I concur in the reasoning and the result, but in view of the position which I took in the recent case of Hickok v.Skinner, 113 Utah 1, 190 P.2d 514, I feel constrained to add a brief word of explanation.
In the Hickok case, plaintiff had stopped at a stop sign, and having seen only one car approaching from the east at a distance of 400 to 500 feet, had proceeded into the intersection without again looking to the east. The immediate eastbound traffic had all passed while Hickok was stopped. The majority of this court held that plaintiff was guilty of contributory negligence as a matter of law in not having looked again to the east.
In this case, the question which confronts us is whether or not the defendant who was traveling on the through highway was guilty of negligence as a matter of law in *Page 284 failing to look again in the direction of plaintiff's automobile, after having observed it at or near the stop sign when he (defendant) was about a quarter of a block (165 feet) away.
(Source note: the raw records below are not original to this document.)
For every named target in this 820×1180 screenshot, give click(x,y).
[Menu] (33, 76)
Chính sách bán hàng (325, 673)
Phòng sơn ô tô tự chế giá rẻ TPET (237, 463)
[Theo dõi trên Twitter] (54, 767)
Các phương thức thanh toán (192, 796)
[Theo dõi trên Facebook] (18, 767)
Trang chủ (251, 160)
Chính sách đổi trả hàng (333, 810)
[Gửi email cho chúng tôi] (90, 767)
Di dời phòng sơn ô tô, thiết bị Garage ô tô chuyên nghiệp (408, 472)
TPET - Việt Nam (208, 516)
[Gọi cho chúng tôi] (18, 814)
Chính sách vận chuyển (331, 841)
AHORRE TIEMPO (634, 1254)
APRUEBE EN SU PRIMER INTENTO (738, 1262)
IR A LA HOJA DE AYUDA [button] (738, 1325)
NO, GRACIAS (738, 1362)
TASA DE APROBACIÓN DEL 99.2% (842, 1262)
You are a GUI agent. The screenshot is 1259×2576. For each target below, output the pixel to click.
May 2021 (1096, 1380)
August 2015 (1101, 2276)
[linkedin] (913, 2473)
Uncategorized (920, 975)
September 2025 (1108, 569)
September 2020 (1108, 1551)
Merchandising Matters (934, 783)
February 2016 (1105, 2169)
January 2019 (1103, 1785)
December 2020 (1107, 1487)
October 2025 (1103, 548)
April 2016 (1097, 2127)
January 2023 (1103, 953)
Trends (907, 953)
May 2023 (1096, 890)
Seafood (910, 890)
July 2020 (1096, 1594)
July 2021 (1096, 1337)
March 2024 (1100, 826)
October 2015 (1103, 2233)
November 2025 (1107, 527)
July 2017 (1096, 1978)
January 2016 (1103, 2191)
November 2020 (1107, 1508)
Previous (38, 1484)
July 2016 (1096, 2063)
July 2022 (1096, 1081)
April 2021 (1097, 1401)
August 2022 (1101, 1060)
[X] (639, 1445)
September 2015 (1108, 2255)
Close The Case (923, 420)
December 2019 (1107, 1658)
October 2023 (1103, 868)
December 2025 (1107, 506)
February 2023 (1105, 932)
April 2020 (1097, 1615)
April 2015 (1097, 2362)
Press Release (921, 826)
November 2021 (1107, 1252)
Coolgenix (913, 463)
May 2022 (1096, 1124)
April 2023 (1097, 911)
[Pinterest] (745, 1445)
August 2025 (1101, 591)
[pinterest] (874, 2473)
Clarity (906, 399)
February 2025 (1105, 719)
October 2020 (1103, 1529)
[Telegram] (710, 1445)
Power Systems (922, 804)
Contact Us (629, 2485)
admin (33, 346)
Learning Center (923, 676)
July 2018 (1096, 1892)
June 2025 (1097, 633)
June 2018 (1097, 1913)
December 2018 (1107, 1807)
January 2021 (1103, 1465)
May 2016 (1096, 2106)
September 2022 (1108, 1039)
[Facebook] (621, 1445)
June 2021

The question here is the converse of Hickok v. Skinner. Although the question here is somewhat different from that in the Hickokcase, I think the underlying fundamental principle is the same.
There are some factual details in this case which I think distinguish it from Hickok v. Skinner, and I do not regard my concurrence in this case as inconsistent with the views expressed in my dissenting opinion in the Hickok case. But even if no valid distinction can be made between the two cases, I must nevertheless concur, because Hickok v. Skinner is now the law of this state.